# What is needed:
Every entry should be given again exactly, with nothing dropped.

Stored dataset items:
*** Block opens ***
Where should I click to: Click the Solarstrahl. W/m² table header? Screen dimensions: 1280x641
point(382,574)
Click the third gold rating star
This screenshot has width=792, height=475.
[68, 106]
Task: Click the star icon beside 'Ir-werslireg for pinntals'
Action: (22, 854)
*** Block closes ***
# Answer section:
Where should I click to: Click the Solarstrahl. W/m² table header? Screen dimensions: 1280x641
point(382,574)
Click the third gold rating star
This screenshot has width=792, height=475.
[68, 106]
Task: Click the star icon beside 'Ir-werslireg for pinntals'
Action: (22, 854)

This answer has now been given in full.